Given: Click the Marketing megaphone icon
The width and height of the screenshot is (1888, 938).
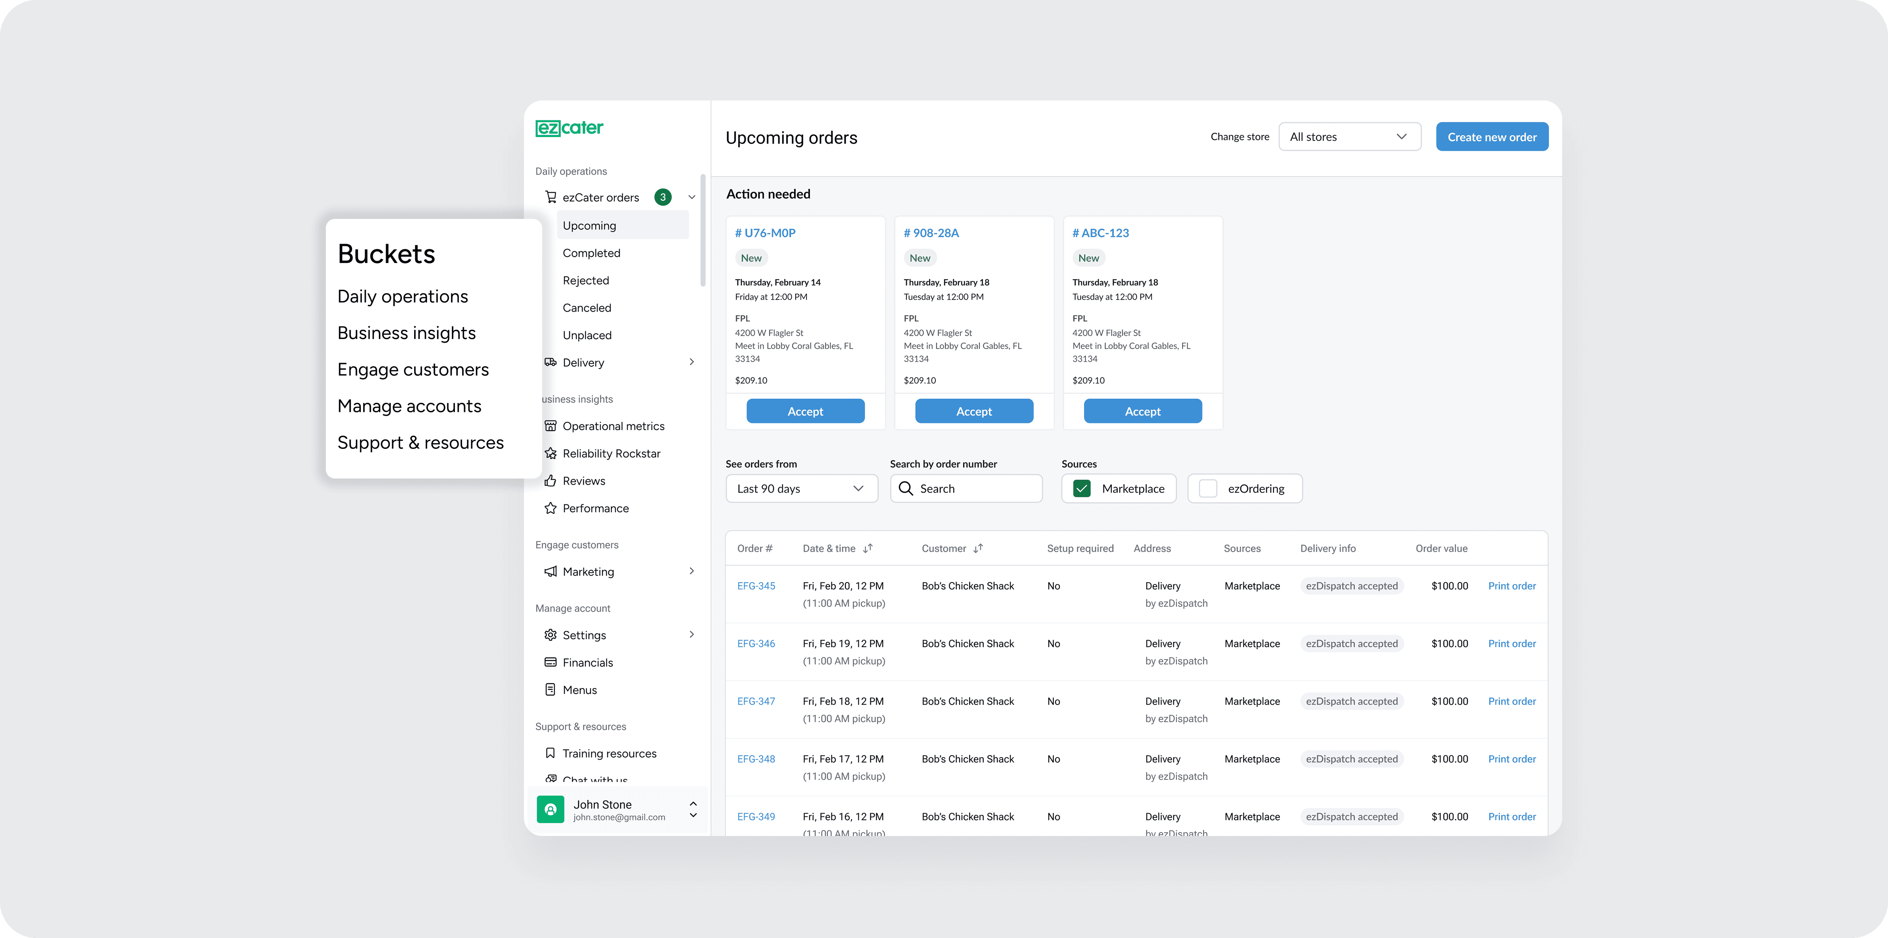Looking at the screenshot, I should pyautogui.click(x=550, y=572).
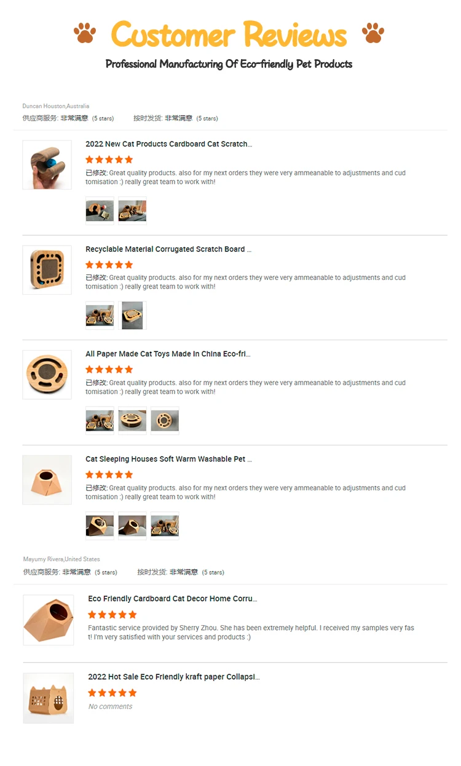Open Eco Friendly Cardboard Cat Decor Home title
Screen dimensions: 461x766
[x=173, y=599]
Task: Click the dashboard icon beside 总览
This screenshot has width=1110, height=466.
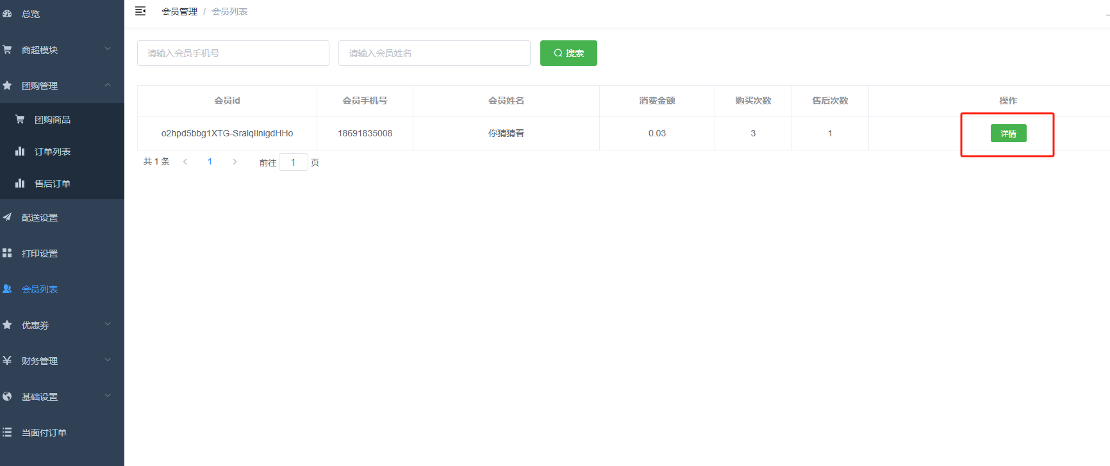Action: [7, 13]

• _Do this_
Express the data above as a Markdown table with a "Row" column holding the row number and a "Line" column holding each line, leaving out any blank lines. Do not include the pictures in the table.

• _Task result_
| Row | Line |
|---|---|
| 1 | Given: Click the Marketing megaphone icon |
| 2 | The width and height of the screenshot is (1888, 938). |
| 3 | Looking at the screenshot, I should pyautogui.click(x=550, y=572). |
| 4 | Open Eco Friendly Cardboard Cat Decor Home title |
| 5 | Screen dimensions: 461x766 |
| 6 | [x=173, y=599] |
| 7 | Task: Click the dashboard icon beside 总览 |
| 8 | This screenshot has width=1110, height=466. |
| 9 | Action: [7, 13] |